**What you need to do**
In the records that follow, find each line with the word "computer" and copy it.

**Records excerpted from a collection**
=====

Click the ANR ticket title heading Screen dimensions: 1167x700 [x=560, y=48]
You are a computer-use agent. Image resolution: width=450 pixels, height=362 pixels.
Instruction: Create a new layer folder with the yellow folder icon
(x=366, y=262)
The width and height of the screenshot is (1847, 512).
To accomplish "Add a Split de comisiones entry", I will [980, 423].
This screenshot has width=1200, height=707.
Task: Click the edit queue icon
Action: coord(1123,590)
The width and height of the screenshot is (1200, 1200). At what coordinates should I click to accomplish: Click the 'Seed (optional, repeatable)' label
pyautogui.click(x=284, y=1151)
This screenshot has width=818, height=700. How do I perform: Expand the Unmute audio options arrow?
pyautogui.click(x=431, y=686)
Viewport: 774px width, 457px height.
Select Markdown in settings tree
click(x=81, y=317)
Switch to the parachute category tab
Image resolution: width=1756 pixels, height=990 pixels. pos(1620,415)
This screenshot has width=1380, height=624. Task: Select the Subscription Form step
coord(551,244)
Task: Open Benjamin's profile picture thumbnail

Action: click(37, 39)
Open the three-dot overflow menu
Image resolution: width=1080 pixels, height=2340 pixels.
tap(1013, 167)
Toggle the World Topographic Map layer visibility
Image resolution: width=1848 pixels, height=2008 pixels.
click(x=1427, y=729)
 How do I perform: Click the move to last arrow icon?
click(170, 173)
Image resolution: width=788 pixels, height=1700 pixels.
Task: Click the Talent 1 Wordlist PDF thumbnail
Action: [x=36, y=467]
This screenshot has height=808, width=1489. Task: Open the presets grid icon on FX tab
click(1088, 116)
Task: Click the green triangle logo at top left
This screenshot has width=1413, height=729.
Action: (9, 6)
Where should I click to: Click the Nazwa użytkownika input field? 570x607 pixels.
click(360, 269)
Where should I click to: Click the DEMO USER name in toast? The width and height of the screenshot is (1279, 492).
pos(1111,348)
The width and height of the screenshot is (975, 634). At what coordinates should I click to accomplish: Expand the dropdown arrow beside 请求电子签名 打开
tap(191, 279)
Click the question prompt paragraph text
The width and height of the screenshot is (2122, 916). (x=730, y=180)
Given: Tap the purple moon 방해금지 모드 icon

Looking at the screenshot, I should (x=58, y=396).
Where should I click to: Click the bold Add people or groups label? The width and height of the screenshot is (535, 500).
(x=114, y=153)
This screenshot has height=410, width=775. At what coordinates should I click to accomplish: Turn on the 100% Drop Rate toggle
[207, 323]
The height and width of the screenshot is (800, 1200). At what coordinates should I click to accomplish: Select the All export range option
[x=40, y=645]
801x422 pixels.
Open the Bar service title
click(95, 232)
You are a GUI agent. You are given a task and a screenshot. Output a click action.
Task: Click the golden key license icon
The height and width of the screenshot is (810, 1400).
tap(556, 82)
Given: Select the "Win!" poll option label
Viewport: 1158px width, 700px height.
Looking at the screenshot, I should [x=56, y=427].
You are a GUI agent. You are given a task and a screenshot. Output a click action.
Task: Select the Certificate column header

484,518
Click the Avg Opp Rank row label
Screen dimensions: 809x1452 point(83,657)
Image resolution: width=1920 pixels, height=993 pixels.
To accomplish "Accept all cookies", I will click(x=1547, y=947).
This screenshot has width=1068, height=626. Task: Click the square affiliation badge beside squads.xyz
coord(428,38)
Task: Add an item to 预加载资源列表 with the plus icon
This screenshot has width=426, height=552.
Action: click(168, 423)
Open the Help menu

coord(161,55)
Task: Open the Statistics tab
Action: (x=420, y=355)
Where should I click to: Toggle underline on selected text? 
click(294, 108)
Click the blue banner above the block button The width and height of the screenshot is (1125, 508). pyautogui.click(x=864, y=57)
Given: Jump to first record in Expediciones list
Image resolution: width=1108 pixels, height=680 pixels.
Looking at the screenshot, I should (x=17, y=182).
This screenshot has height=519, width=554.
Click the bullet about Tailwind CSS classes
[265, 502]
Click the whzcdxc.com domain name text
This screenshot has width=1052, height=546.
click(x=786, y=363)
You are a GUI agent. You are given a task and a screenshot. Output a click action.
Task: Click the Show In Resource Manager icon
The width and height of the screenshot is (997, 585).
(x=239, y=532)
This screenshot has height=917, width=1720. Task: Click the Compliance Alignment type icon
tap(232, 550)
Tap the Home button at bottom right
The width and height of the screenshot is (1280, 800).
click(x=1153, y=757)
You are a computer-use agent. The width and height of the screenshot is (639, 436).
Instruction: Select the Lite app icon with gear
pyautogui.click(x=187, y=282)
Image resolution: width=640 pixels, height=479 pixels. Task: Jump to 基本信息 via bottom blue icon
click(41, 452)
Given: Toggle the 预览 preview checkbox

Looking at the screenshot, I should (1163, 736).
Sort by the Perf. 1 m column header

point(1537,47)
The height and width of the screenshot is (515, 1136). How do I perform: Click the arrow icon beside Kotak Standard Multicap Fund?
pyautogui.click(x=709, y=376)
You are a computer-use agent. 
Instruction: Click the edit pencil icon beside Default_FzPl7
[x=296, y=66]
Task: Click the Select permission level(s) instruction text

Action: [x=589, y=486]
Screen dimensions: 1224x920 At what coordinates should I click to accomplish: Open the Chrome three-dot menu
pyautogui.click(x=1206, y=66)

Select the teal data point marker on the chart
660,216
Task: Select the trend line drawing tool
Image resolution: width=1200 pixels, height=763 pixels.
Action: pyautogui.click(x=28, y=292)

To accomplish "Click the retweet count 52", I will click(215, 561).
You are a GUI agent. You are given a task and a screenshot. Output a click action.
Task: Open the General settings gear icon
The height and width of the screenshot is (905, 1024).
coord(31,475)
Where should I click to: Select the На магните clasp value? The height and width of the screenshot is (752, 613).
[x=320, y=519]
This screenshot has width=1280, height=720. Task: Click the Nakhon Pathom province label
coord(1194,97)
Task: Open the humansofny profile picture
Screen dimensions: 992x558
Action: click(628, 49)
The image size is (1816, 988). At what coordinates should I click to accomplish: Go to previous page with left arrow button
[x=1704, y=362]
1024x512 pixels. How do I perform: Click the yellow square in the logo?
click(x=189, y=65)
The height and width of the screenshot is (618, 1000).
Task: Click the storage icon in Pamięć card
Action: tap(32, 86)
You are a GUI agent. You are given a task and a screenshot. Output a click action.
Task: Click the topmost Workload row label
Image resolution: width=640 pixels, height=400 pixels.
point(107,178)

=====

**Solution to this exercise**
You are a computer-use agent. Image resolution: width=450 pixels, height=362 pixels.
You are a computer-use agent. The width and height of the screenshot is (639, 436).
You are a computer-use agent. 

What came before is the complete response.